ИСХОДНЫЙ ТЕКСТ ▸
┌──

«Сохранять, говорит оно». Смерть глазами призрака

 

В человеческой жизни иногда происходит событие, которое срывает кожу обыденности и приоткрывает механику бытия. Это событие зачастую порождается соединением двух, на первый взгляд, несовместимых точек зрения. Именно это соединение несоединимого – напряжённого человеческого и незаинтересованного не-человеческого взглядов – становится залогом понимания. Дарина ПОЛИКАРПОВА намечает историю нечеловеческой оптики, рассматривая ряд особенных визуальных практик, используемых военными и полицейскими и переосмысленных кинорежиссёрами.

 

«Фотографии, которые сохраняют;

бомбы, которые разрушают.

Теперь это соединяется».

 

Это цитата из фильма Харуна Фароки «Картины мира и подписи войны» (Bilder der Welt und Inschrift des Krieges, 1989).

Ещё – точка отсчёта моего личного беспокойства. Посвятив диссертацию исследованию кино как автономного чувственного субъекта и изолировав его, тем самым, от строгого спроса со стороны этики и политики, в нынешних обстоятельствах, вынуждающих всё осмыслять через принадлежность к политическому, я чувствую не то чтобы неточность выработанного определения, но, скорее, невыговоренность всех следствий так означенной кинематографической сущности.

Ещё – фраза, которая вспомнилась первой в размышлениях о связи кино с призраками. Как будто расхожая метафора в столь конкретной ситуации получает, наконец, предельно наглядное воплощение. В фильме Фароки закадровый голос примеряет сказанное к ситуациям, где взгляд камеры, установленной в военном вертолёте, до последнего следует за падающей бомбой, фиксируя момент, в который та достигает цели. Эта конструкция, столь естественная для военного дела, в отрыве от его прагматики оксюморонична, парадоксальна и жутка.

Последний снимок, совпадающий со смертью во времени. Омонимия английского shoot, обыгранная в десятке кинематографических сюжетов, «призрачность» кино/фотографических образов, выводимая из текстов Базена и Барта, разошедшаяся фраза Кокто про «кино, снимающее смерть за работой». В кадрах, использованных Харуном Фароки и, тридцатилетием позже, французской режиссёркой Элеанор Вебер в «Ночи больше никогда не будет» (Il n’y aura plus de nuit, 2020), праздное наблюдение, теория, афоризм – обретают буквальность.

 

Кадр из фильма Элеанор Вебер «Ночи больше никогда не будет»

└──

ЗАДАНИЕ ▸
Замените в статье о смерти и взгляде камеры «диссертацию» на «научную работу» и перепишите всё от слов «бомбы, которые разрушают.» вниз до слов «означенной кинематографической сущности.».

ИСХОДНЫЕ ДАННЫЕ ▸
┌──

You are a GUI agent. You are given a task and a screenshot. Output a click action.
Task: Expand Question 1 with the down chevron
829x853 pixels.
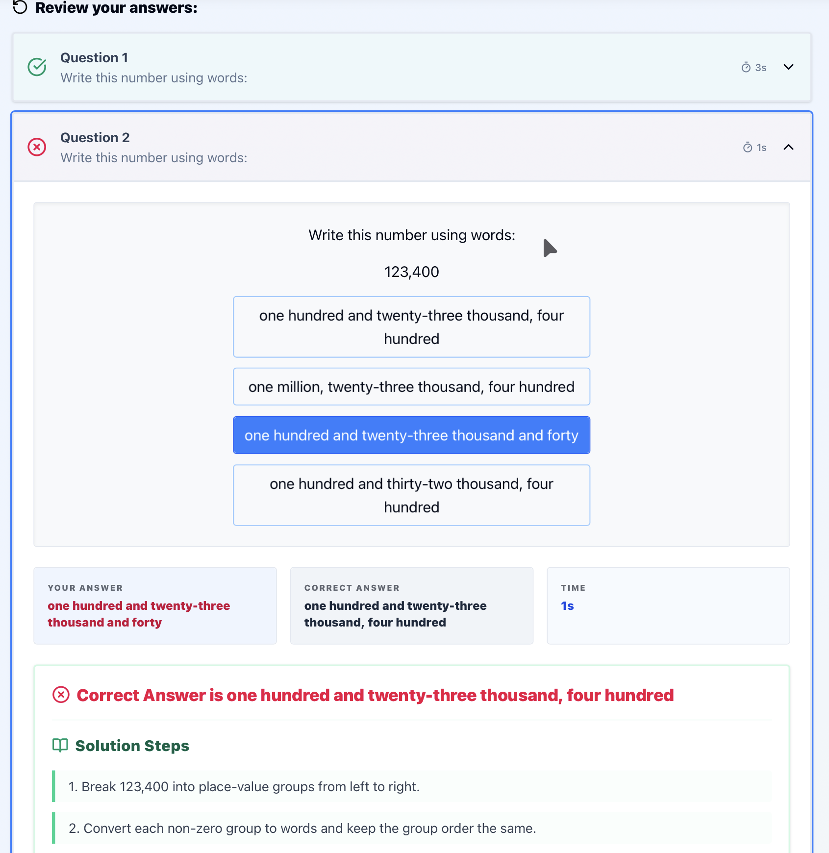pos(788,67)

└──

РЕЗУЛЬТАТ ВЫПОЛНЕНИЯ ▸
бомбы, которые разрушают.

Теперь это соединяется».

 

Это цитата из фильма Харуна Фароки «Картины мира и подписи войны» (Bilder der Welt und Inschrift des Krieges, 1989).

Ещё – точка отсчёта моего личного беспокойства. Посвятив научную работу исследованию кино как автономного чувственного субъекта и изолировав его, тем самым, от строгого спроса со стороны этики и политики, в нынешних обстоятельствах, вынуждающих всё осмыслять через принадлежность к политическому, я чувствую не то чтобы неточность выработанного определения, но, скорее, невыговоренность всех следствий так означенной кинематографической сущности.